# Improvement

In this notebook we attempt to improve the results obtained in the paper. Our first strategy is to
train the models for the full dataset rather than 200k records, let's see how
that goes. The code that follows is copied from the previous notebook with only
change being that we did not sample 200k records.
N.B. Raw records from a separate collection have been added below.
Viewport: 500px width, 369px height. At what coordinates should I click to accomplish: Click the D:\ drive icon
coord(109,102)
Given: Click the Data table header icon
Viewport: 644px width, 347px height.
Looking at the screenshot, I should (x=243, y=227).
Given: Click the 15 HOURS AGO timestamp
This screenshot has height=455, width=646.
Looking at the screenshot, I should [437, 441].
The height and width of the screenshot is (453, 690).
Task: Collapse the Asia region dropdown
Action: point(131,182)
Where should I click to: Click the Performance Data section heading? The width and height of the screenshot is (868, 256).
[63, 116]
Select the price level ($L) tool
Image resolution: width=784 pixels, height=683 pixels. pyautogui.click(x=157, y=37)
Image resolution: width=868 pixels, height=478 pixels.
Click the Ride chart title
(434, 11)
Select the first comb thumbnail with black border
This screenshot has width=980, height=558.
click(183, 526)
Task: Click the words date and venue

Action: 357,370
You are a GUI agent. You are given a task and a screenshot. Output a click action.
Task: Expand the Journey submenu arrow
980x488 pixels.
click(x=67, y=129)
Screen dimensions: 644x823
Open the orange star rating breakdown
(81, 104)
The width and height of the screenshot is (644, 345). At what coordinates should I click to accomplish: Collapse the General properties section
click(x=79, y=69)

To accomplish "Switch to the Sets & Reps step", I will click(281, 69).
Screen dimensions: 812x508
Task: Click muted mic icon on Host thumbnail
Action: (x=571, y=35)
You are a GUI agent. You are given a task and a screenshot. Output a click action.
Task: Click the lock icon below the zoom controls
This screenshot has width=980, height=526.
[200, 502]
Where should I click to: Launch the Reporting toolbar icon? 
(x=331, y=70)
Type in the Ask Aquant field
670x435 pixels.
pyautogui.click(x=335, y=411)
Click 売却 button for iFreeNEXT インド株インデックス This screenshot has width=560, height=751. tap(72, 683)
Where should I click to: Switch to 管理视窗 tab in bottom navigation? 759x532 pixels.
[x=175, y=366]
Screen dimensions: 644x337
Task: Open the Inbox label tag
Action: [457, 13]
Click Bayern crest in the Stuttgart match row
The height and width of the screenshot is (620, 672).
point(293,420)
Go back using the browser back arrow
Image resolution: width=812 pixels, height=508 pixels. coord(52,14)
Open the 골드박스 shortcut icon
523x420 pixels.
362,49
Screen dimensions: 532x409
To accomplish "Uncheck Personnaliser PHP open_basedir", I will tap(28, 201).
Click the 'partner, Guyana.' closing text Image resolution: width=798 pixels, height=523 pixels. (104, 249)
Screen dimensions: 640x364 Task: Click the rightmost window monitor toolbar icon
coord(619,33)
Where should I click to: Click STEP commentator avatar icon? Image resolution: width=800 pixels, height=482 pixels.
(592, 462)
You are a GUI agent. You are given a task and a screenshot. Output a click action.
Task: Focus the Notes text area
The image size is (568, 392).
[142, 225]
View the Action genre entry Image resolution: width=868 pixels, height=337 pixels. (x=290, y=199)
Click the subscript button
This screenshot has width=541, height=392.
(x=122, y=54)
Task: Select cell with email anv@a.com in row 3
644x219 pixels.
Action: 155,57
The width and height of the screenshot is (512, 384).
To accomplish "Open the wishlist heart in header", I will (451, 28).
This is why we ahve commented it less since all the details for this are already in Notebook 1.

In [1]:
from sklearn.preprocessing import LabelEncoder
import pandas as pd
import torch

# Read relevant columns from the Rossman store sales dataset
relevant_columns = ["Store", "DayOfWeek", "Date", "Sales", "Promo"]
dataset = pd.read_csv("rossmann-store-sales/train.csv",
                      usecols=relevant_columns)

# Filter out records with zero sales
dataset = dataset[dataset["Sales"] != 0]

# Extract year, month, day from the "Date" column
dataset[["Year", "Month", "Day"]] = dataset["Date"].str.split("-", expand=True)
dataset.drop(columns=["Date"], inplace=True)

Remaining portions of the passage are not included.